Taking stock of existing literature, this proposed research will test several nudges and boosts interventions via online panel data (OPD) platform Credamo. This is one of the largest OPD service providers in China. We choose this platform because it is the only one that allows researchers to conduct multiple rounds of experiments with the same respondent anonymously, which is essential for the research project to obtain ethical approval. The platform also has one of the best designs to support the use of graphics in experiments, which is required in one of the behavioural intervention designs (i.e., visualisation).
The research will be carried out in three stages. In the first stage, a total of 1,500 participant will be recruited online. They should be renters who intend to move in the next one to three months. These respondents will be randomly allocated to the four treatment groups and one control group. In the treatment groups, respondents will be exposed to one of the four behavioural interventions, and their residential location choices will be recorded in the form of stated preferences (i.e., intention). Travel costs and time will be calculated and compared with existing ones, and the effect of behavioural interventions on environmentally friendly residential location choice is estimated accordingly.

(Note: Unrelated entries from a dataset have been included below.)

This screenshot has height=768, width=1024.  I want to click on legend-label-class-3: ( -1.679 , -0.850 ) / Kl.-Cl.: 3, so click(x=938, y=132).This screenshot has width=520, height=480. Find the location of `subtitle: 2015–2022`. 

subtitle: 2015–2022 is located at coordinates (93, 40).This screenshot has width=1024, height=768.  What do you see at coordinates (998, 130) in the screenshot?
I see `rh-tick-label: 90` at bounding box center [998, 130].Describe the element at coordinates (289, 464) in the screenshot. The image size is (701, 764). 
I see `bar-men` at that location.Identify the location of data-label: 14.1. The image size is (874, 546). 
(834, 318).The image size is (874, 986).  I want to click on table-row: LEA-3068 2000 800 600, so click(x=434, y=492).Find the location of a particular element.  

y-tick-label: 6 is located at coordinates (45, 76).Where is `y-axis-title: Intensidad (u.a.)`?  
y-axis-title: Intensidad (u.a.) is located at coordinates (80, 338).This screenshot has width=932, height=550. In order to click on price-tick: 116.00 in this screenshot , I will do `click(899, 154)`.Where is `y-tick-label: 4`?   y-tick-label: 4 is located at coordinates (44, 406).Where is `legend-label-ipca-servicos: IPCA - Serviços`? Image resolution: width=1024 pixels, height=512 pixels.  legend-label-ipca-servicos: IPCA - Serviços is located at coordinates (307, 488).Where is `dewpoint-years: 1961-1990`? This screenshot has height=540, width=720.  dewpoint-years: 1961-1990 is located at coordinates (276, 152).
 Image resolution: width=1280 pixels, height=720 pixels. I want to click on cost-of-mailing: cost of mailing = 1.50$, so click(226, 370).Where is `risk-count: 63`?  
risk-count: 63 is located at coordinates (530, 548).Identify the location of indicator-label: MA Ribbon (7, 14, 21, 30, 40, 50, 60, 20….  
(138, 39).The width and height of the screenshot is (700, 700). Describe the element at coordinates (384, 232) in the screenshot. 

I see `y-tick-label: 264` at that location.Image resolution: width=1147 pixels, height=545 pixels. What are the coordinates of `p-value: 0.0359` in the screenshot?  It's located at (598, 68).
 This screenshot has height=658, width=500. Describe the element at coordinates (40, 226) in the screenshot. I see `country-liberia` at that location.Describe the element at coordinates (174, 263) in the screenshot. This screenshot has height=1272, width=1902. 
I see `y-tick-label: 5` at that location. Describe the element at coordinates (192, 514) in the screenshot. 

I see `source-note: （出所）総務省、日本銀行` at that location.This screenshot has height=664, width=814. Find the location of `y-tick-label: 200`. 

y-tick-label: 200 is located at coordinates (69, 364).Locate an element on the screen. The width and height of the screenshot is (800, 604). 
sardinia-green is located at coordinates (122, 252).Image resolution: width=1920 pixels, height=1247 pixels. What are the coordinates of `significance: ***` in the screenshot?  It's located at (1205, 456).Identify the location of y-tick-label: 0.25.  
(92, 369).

In the second stage, all respondents will be invited back for a short survey to record any properties they have viewed before the survey and whether they have moved. The OPD allows anonymous correspondence with respondents from previous stage of the experiment at a cost. Information collected from this stage will be used to estimate the short-term effect of behavioural interventions (e.g., whether treatment groups viewed properties with more environmentally friendly transportation choices) and identify respondents for the next stage (i.e. movers).
In the final stage, movers will be contacted within the first month and again by the end of the third month of the move. Online interviews will be used to collect detailed and reliable information about current and previous residence attributes and travel behaviours. The information will also be compared with the self-reported information about previous residence and travel behaviours in the first stage of the experiment for data validation purposes. Information collected from this stage will be used to estimate long-term effect of behavioural interventions. It is estimated that about 20% of the participants from the first stage will actually move during the second stage, and also willing to participate in the final stage of the experiment.